----- Selected extract -----

Deeper Dive into Performant Queries

In another blog, we covered some basics on the query language and how to make it perform better. However, if you are like me, you want to understand more internals to be better informed when making decisions. This blog takes a deep dive into the inner workings of queries and caches used by Guidewire (GW). Let’s compare a set of Guidewire queries and the resulting SQL as a starting point.

Chapter 1.  Guidewire Query into SQL

Let’s use a fairly complex query in Guidewire as the starting point to understand how it becomes SQL. We’ll explain what happens along each step of the way.

Query Language Internals

Query Makeup

uses gw.api.database.Query
uses gw.api.util.DateUtil

var unionQuery : gw.api.database.IQueryBeanResult
print("start")
gw.transaction.Transaction.runWithNewBundle(bundle -> {
  //grab a list of producer codes that aarmstrong has access to
  var producerCodes = User.util.CurrentUser.UserProducerCodes*.ProducerCode
  //GW recommends avoiding splat(*.) operations.  For further geekiness, please refer
  //to my next article on when they are available and when to use them

  //get the most recent, active, non-cancelled PolicyPeriods for my producer codes
  var periodsSubquery = Query.make(PolicyPeriod)
      .compare(PolicyPeriod#PeriodEnd, GreaterThanOrEquals, DateUtil.currentDate())
      .compare(PolicyPeriod#MostRecentModel, Equals, true)
      .compare(PolicyPeriod#Status, Equals, typekey.PolicyPeriodStatus.TC_BOUND)
      .compare(PolicyPeriod#CancellationDate, Equals, null)
      .compareIn(PolicyPeriod#ProducerCodeOfRecord, producerCodes)

  //find policies with a producer code of service that we want
  var policies = Query.make(Policy)
        .compareIn("ProducerCodeOfService", producerCodes)
        .withDistinct(true)

  //find policies with a producer code of record that we want
  var policiesPeriods = Query.make(Policy)
        .subselect("ID", CompareIn, periodsSubquery, "Policy")
        .withDistinct(true)

-----

## Stated problem A:
Answer these about the blog post on performant queries, one per line:
(i) What title does Chapter 1 carry?
(ii) According to the code comments, what kind of operation does GW recommend avoiding?
(iii) Which entity does the query stored in periodsSubquery search?
## Stated problem B:
Please print a passage from the blog post on performant queries, beginning at the words "Deeper Dive into" and stopping after the words "of the way.".

----- Source excerpt -----

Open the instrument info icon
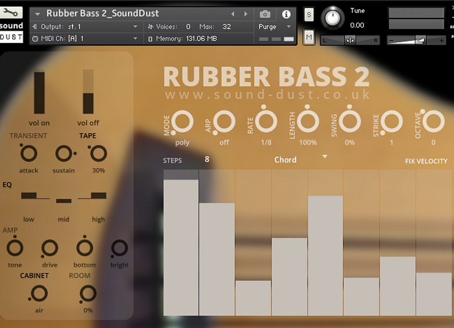This screenshot has height=328, width=454. pos(286,14)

-----

## Response A:
(i) Guidewire Query into SQL
(ii) Splat (*.) operations
(iii) PolicyPeriod

## Response B:
Deeper Dive into Performant Queries

In another blog, we covered some basics on the query language and how to make it perform better. However, if you are like me, you want to understand more internals to be better informed when making decisions. This blog takes a deep dive into the inner workings of queries and caches used by Guidewire (GW). Let’s compare a set of Guidewire queries and the resulting SQL as a starting point.

Chapter 1.  Guidewire Query into SQL

Let’s use a fairly complex query in Guidewire as the starting point to understand how it becomes SQL. We’ll explain what happens along each step of the way.